Problem requirements:
Put every line of the records below into a Markdown table with two columns, Row and Line, numbering the rows in order and leaving out blank lines. Leave the pictures out of the answer.

══ Dataset records ══

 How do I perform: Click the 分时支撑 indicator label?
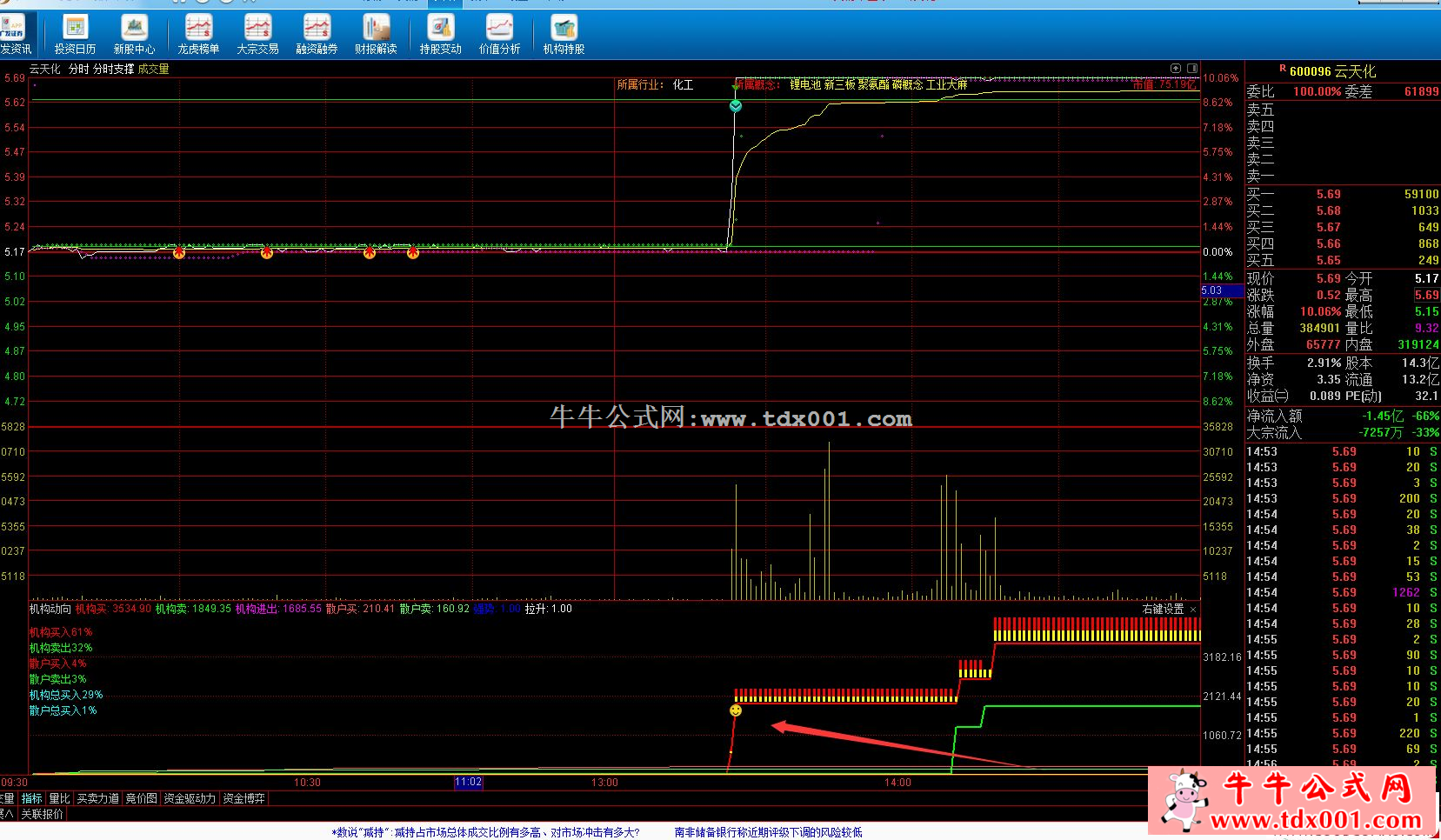113,69
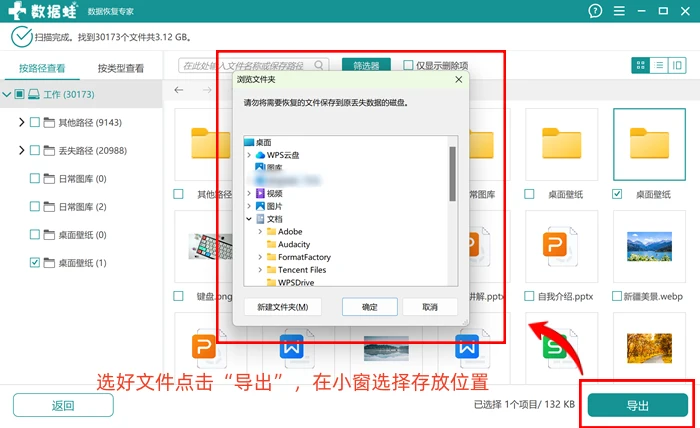Collapse the 文档 folder in dialog
This screenshot has height=428, width=700.
pos(249,219)
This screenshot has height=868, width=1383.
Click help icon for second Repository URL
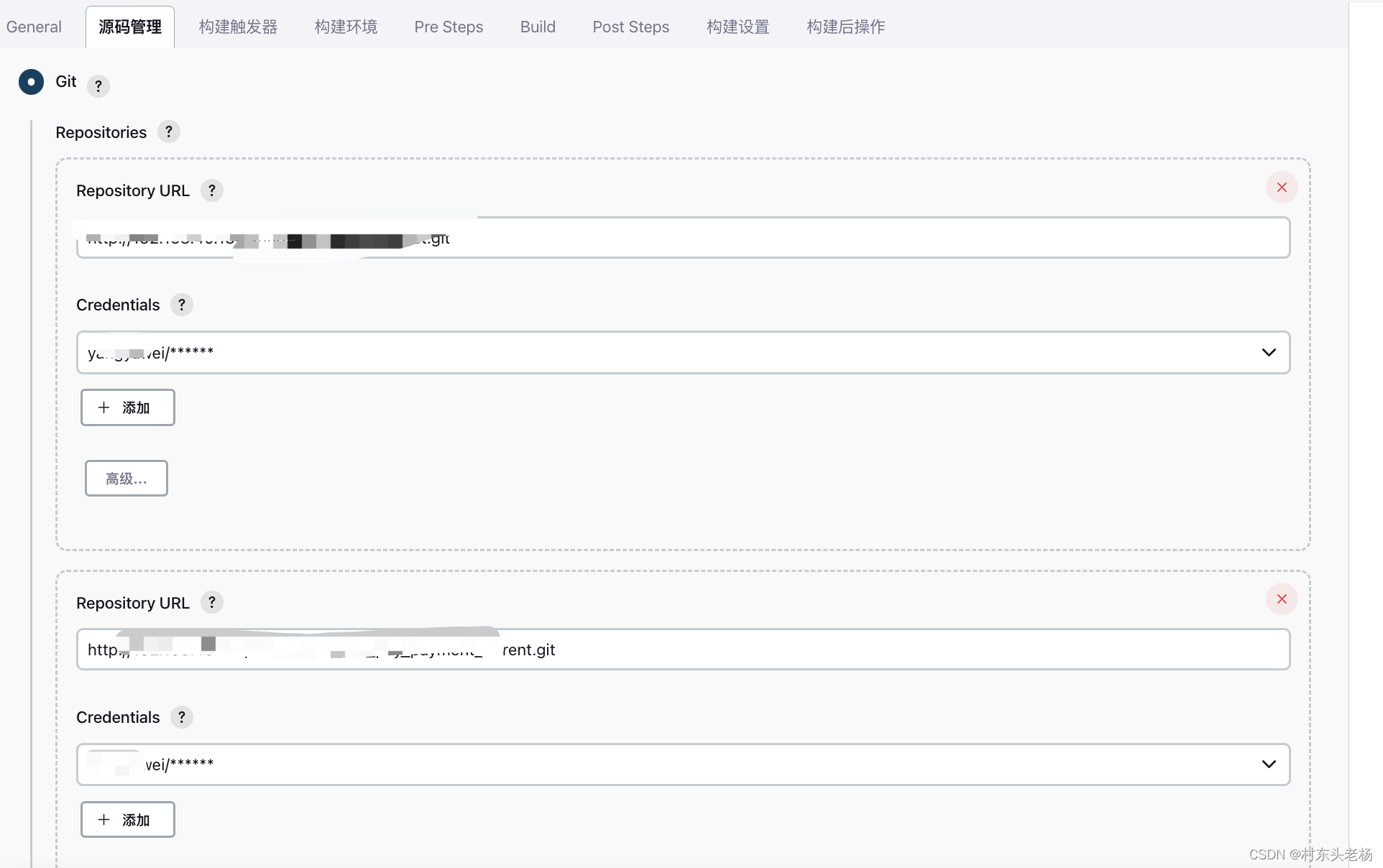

═══

Task solution:
| Row | Line |
|---|---|
| 1 |  How do I perform: Click the 分时支撑 indicator label? |
| 2 | 113,69 |
| 3 | Collapse the 文档 folder in dialog |
| 4 | This screenshot has height=428, width=700. |
| 5 | pos(249,219) |
| 6 | This screenshot has height=868, width=1383. |
| 7 | Click help icon for second Repository URL |